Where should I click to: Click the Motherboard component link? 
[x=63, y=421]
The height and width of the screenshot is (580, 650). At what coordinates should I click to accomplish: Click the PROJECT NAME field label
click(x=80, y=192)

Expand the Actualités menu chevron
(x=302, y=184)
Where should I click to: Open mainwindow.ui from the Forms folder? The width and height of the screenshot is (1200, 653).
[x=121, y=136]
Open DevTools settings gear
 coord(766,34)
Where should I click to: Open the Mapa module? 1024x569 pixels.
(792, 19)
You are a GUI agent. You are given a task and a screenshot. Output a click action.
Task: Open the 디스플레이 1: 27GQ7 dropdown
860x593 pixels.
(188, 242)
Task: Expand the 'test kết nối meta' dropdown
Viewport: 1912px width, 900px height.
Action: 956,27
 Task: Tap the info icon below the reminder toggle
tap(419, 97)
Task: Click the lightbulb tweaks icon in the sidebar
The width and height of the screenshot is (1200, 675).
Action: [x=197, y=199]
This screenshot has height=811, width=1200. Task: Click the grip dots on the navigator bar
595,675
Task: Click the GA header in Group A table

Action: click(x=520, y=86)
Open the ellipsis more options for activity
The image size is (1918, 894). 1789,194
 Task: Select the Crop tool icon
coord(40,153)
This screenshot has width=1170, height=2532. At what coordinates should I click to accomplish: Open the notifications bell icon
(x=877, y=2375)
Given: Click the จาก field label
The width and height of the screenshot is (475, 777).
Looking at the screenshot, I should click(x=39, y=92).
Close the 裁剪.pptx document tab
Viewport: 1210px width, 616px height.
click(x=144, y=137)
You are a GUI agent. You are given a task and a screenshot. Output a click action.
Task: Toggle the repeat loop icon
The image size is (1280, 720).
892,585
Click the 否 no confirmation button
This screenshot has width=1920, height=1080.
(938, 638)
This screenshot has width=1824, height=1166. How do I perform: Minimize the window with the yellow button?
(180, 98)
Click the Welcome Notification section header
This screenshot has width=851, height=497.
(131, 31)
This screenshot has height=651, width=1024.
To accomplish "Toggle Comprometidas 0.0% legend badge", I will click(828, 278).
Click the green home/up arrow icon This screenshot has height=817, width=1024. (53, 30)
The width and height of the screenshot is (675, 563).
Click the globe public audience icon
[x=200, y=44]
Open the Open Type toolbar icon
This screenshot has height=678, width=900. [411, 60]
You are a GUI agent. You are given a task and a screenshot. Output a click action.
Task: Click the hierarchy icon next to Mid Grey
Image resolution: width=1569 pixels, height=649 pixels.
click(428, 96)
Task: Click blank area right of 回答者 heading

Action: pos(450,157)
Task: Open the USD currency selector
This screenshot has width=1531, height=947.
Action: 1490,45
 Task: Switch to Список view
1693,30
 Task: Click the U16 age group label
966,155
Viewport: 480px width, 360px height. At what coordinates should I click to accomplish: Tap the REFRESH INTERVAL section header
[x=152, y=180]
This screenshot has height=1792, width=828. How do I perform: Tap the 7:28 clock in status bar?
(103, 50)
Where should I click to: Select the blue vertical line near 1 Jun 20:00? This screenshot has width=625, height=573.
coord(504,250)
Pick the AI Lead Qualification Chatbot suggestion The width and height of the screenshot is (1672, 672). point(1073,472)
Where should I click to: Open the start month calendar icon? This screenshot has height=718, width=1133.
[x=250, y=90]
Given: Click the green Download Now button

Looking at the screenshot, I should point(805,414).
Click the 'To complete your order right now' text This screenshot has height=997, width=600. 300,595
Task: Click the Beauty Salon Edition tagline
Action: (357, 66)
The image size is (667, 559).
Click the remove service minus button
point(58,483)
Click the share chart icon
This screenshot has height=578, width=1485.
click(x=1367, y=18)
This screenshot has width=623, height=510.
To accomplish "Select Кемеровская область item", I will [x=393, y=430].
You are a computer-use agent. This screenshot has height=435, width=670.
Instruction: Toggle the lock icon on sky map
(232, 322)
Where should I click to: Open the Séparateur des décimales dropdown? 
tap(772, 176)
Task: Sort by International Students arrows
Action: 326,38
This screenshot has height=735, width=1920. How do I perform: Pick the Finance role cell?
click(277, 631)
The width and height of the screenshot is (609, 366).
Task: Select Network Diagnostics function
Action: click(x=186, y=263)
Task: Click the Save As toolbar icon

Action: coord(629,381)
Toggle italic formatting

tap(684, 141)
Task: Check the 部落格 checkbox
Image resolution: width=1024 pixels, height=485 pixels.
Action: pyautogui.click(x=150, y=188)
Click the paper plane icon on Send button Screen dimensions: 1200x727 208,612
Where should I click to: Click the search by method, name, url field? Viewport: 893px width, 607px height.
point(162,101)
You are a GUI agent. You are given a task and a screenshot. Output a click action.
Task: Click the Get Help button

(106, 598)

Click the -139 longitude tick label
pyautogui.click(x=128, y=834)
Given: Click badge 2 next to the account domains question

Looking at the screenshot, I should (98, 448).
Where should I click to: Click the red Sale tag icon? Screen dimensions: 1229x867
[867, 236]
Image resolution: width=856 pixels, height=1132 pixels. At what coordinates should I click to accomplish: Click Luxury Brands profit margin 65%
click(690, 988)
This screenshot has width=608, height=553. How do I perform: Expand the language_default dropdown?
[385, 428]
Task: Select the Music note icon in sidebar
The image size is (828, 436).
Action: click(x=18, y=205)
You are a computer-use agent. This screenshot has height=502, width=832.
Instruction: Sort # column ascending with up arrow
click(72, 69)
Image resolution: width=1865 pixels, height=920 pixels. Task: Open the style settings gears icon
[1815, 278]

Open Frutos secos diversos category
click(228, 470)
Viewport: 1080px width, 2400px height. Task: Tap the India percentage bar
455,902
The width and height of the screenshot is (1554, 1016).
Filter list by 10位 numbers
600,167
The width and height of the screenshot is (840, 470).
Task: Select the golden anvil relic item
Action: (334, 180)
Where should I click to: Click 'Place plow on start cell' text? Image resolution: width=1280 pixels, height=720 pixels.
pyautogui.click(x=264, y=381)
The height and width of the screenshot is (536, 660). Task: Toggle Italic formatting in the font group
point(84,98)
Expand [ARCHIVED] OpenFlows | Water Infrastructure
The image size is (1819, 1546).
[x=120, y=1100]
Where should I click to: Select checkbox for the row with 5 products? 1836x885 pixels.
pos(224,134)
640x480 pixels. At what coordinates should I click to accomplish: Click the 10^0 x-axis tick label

* * * *

Set down again, word for word, the stretch of records from the line with "Task: Click the GA header in Group A table" to the line with "Task: Toggle the repeat loop icon", both of those lines included.

Task: Click the GA header in Group A table

Action: click(x=520, y=86)
Open the ellipsis more options for activity
The image size is (1918, 894). 1789,194
 Task: Select the Crop tool icon
coord(40,153)
This screenshot has width=1170, height=2532. At what coordinates should I click to accomplish: Open the notifications bell icon
(x=877, y=2375)
Given: Click the จาก field label
The width and height of the screenshot is (475, 777).
Looking at the screenshot, I should click(x=39, y=92).
Close the 裁剪.pptx document tab
Viewport: 1210px width, 616px height.
click(x=144, y=137)
You are a GUI agent. You are given a task and a screenshot. Output a click action.
Task: Toggle the repeat loop icon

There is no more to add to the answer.